Roll Your Own Tools.. Real-time Graphing and Round Robin Data Storage

I have spent a lot of time playing around with graphics libraries and toolkits for integrating real-time graphs within my own testing and monitoring tools. It seems like there are many open source tools available in the world of performance testing and system monitoring. And lots of people roll their own tools in whatever programming language they are into... but many lack graphics capabilities.
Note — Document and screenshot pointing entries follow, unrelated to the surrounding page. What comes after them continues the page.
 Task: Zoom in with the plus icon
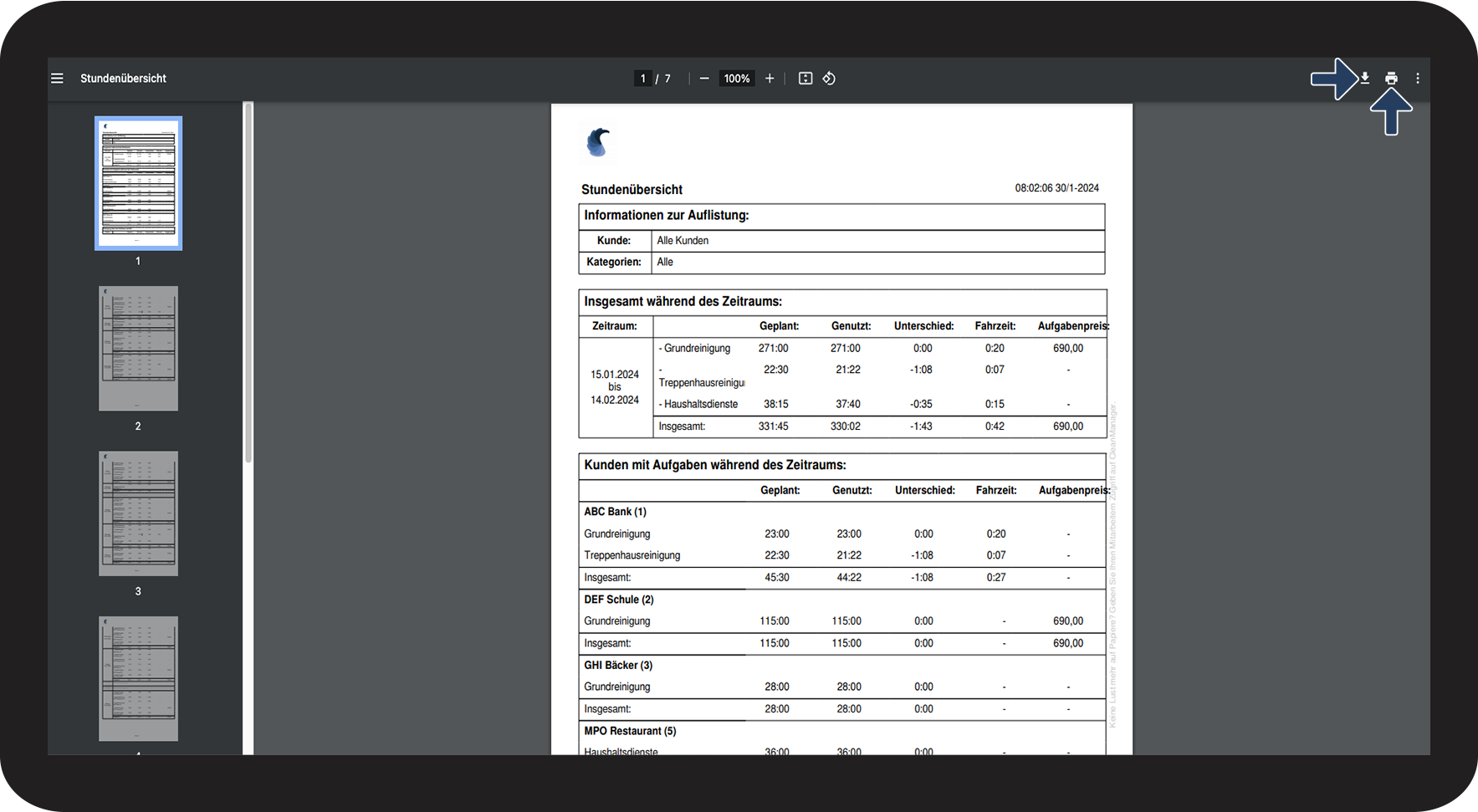770,79
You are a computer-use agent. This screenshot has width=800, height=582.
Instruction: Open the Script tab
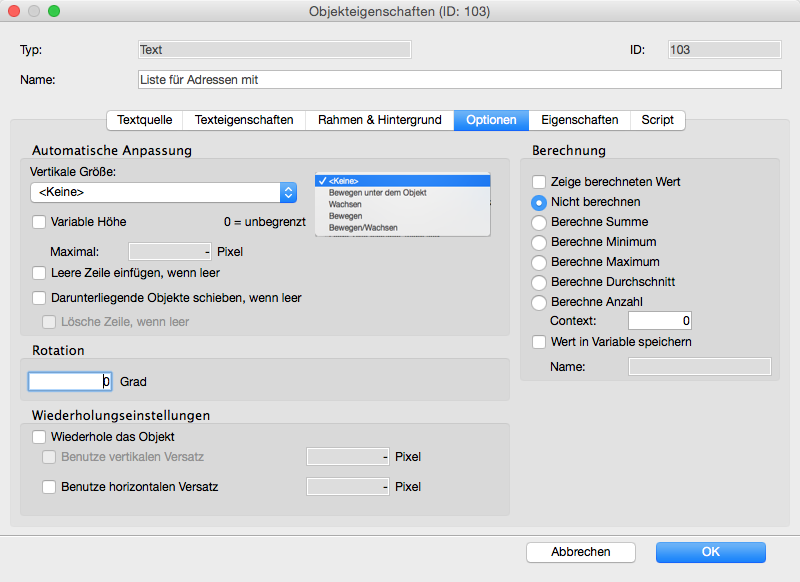[657, 120]
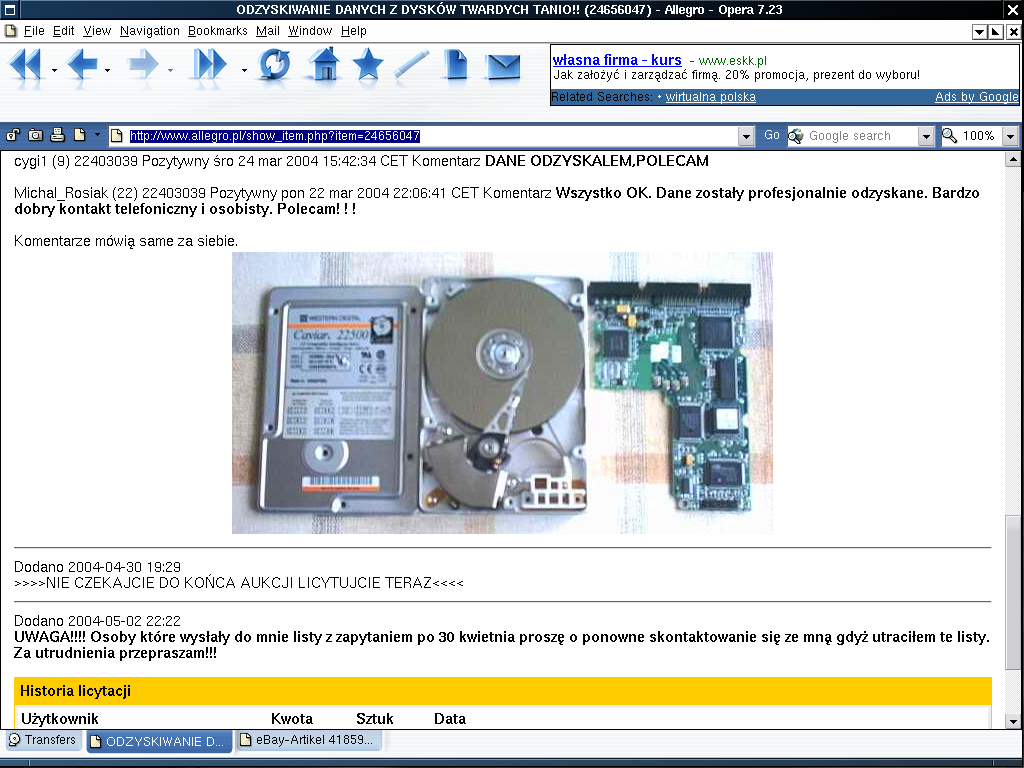Click the vertical scrollbar thumb
Screen dimensions: 1024x768
coord(1014,592)
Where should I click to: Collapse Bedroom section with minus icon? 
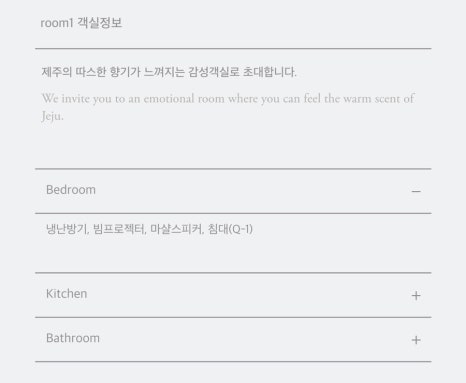point(416,191)
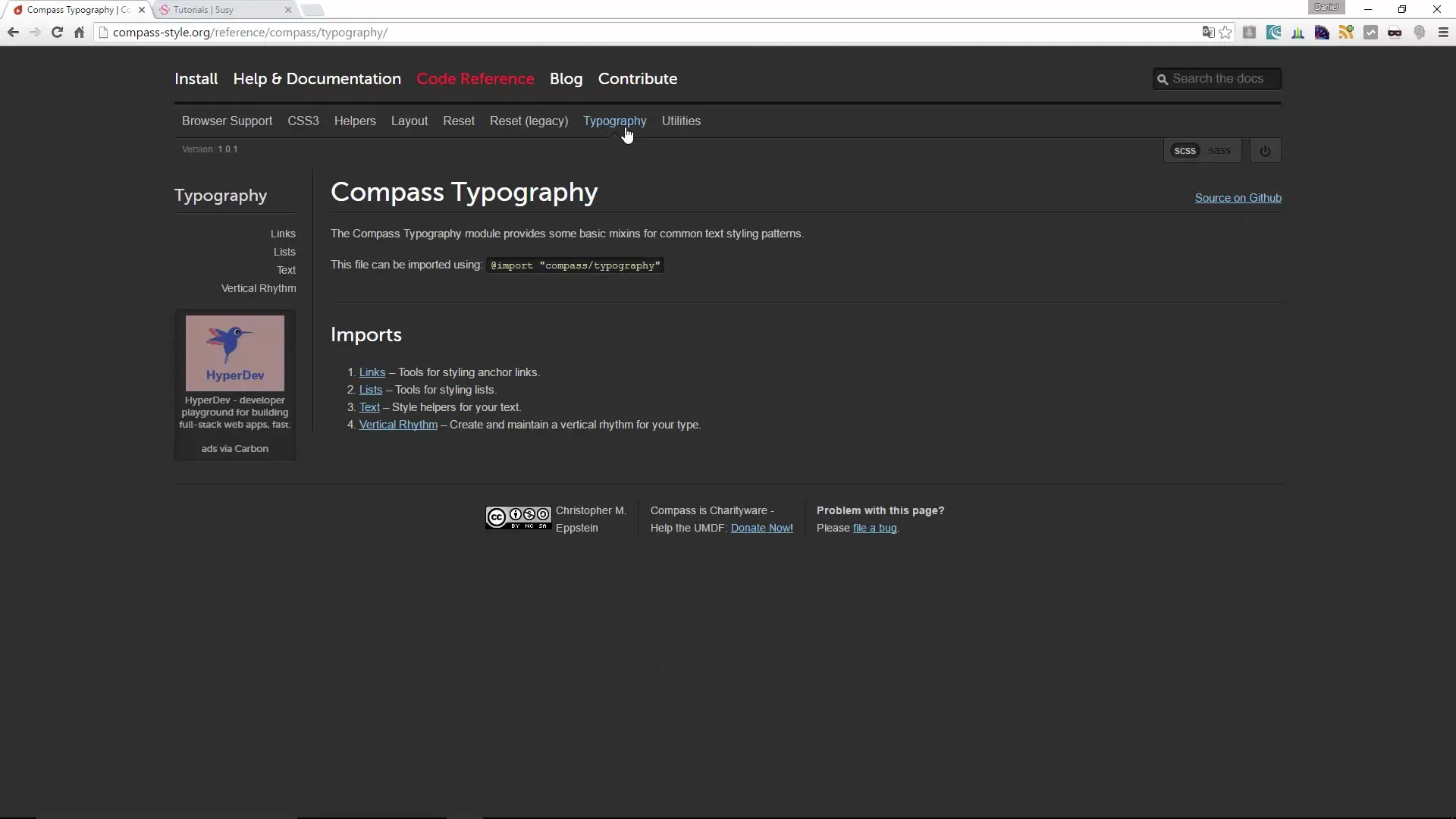Click the RSS feed extension icon
Screen dimensions: 1456x819
(1346, 33)
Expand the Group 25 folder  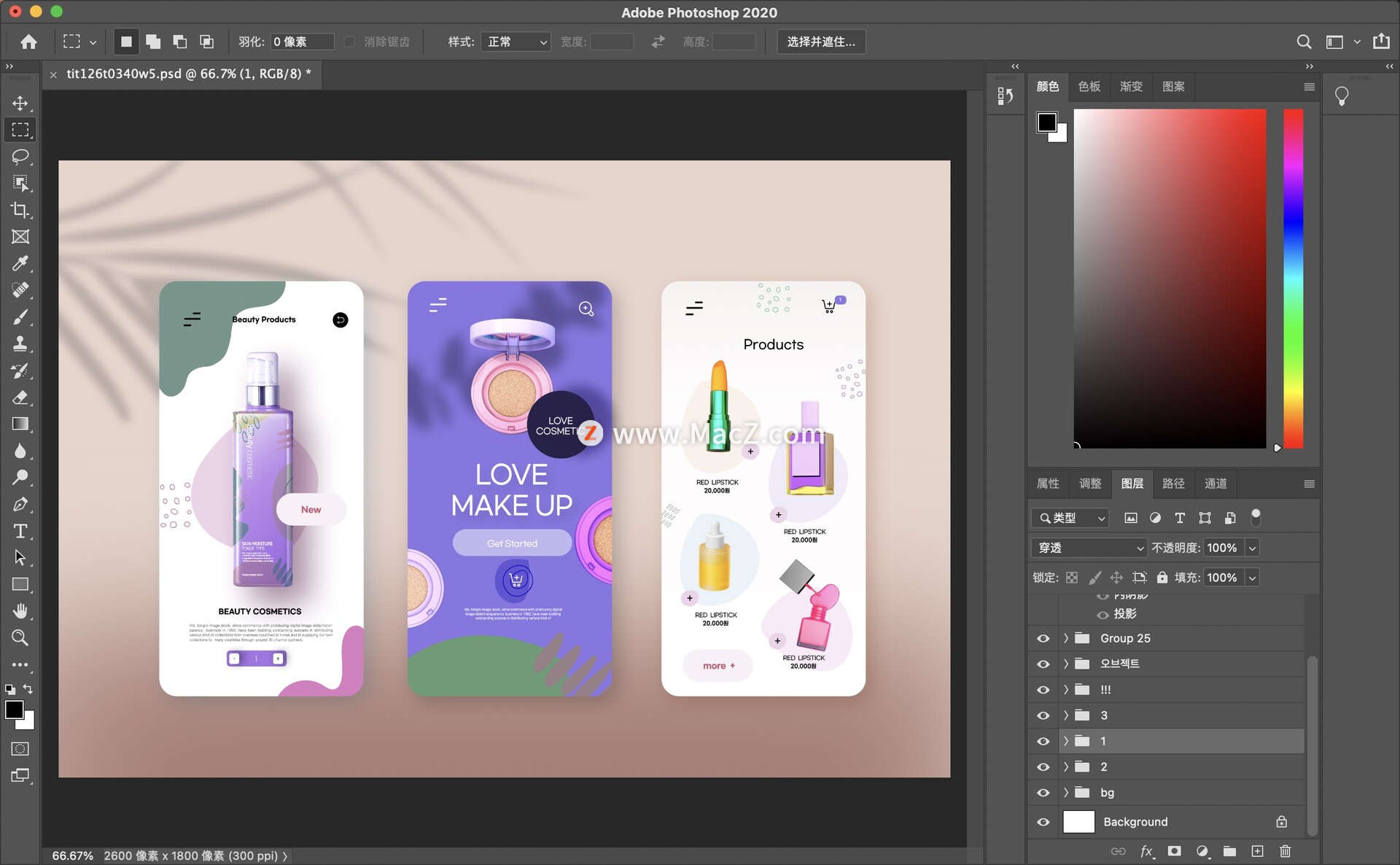pos(1065,638)
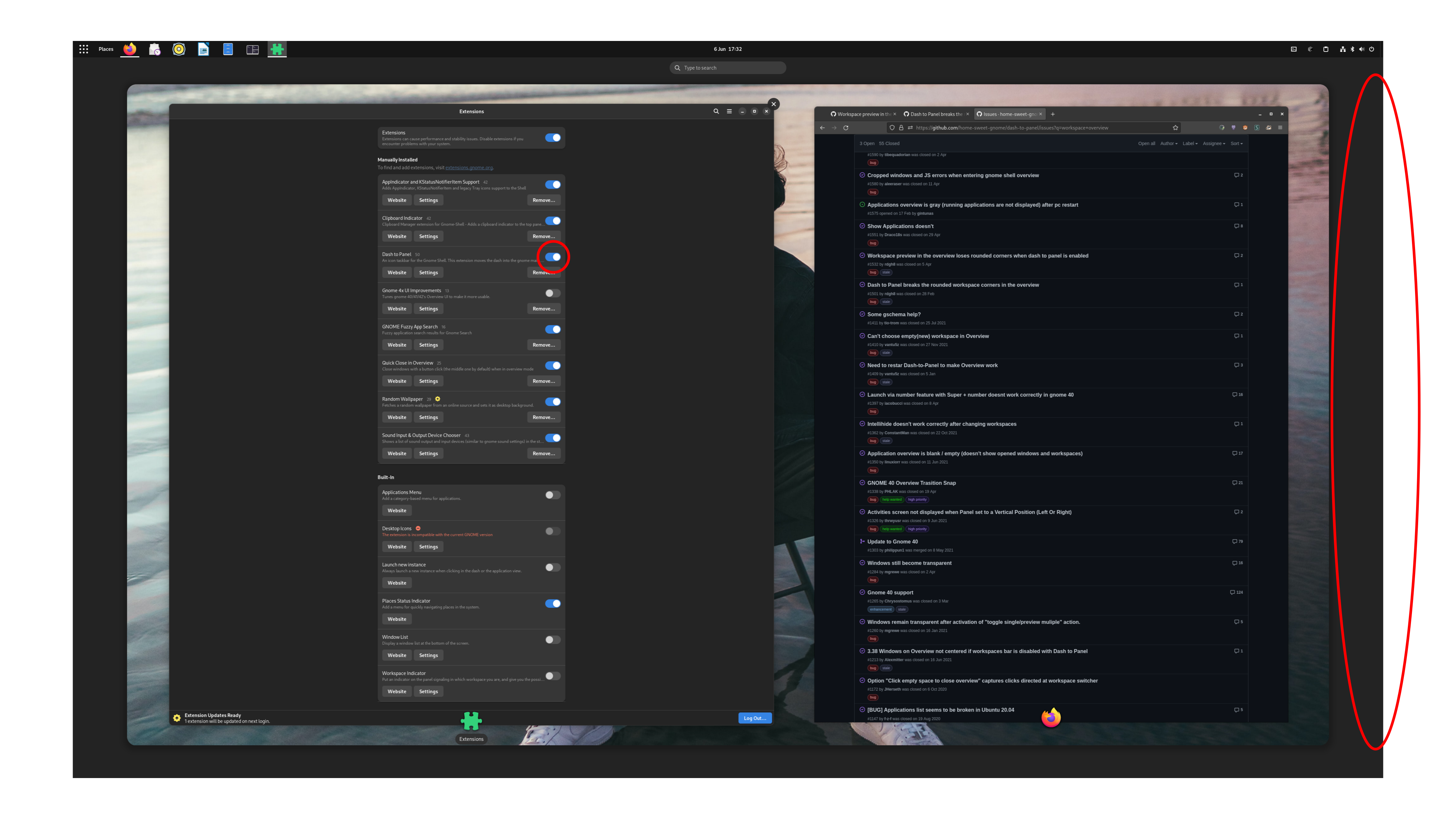Open the Show Applications grid icon
Image resolution: width=1456 pixels, height=819 pixels.
[x=84, y=49]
Two of the toolkits/libraries I end up using often for my own homebrew test tools are: RRDTool , and JRobin.

from the RRDTool site:
"RRD is the Acronym for Round Robin Database. RRD is a system to store and display time-series data (i.e. network bandwidth, machine-room temperature, server load average). It stores the data in a very compact way that will not expand over time, and it can create beautiful graphs. It can be used via simple shell scripts or as a perl module."

So...
RRDTool is a really good back-end for storing time-series data; which is pretty much all we care about when we are doing performance testing. It has bindings for various scripting languages, or can be invoked from the command line. If you are developing tools that need a data repository and graphing capabilities, this provides you both. You create an RRD and then you begin inserting data values at regular intervals. You then call the graphing API to have a graph displayed. The cool thing about this data storage is its “round robin” nature. You define various time spans, and the granularity at which you want them stored. I fixed binary file is created, and this never grows in size over time. As you insert more data, it is inserted into each span. As results are collected, they are averaged and rolled into successive time spans. It makes a much more efficient system than using your own complex object structures, or a relational database, or file system storage.

You will probably recognize the graphs it creates, as RRDTool is integrated in many popular monitoring tools (it is Free/Open Source, GPL License). I have built many tools around RRDTool, and it is really a nice system.

If you are in the Java world, there is a very cool project named JRobin. JRobin is a clone of RRDTool in pure Java. So you can create RRD's directly from your Java code.. and all in memory if you want to!

Some days I pretend to be a Java programmer, so I had to build a tool using JRobin. As a proof of concept, I wrote a small network latency monitoring tool. It shows off some of JRobin's capabilities. It pings a host at a given interval and records the latency. A graph of the network latency is rendered in real-time onto a Swing panel.

Here is my network latency monitoring tool: NetPlot (includes Java source code, GPL Licensed)

The tool itself is just a trivial example, and really isn't the point. But you could easily adapt this code or create your own to develop real-time graphs of your own time-series data.

(hmm.. I wonder if I could hook this into JMeter? probably..)

(How freaking ironic?.. I've been using this thing for a while now, but I decided to check the JRobin web site while I'm writing this.. and the developer just ceased development of the project and turned over all related rights to OpenNMS. can someone reading this please take over JRobin maintenance? .. erm seriously)

-Corey Goldberg
www.goldb.org

Comments

At WOPR6 I announced I am working on an application for remote system monitoring. The tool I mention here is NOT that. That is a much more robust system for remote agentless monitoring of system stats and service response times. It is written in Python and can use RRDTool as a back-end for data storage and graphing. The project is named PyMeter. look for it sometime soon.. hosted at www.openqa.org.

So "storing time-series data" is all performance testers care for? I didn't hear you mention that at WOPR6 :)

Anyway, thanks for the info, "storing time-series data" is ONE of the things I care about...

Julian Harty

>So "storing time-series data" is all
>performance testers care for?

true true.. i was just being dramatic. It should have been phrased something like:

"during a performance test, data presented in a time-series is most useful for analysis" .. or something to that effect.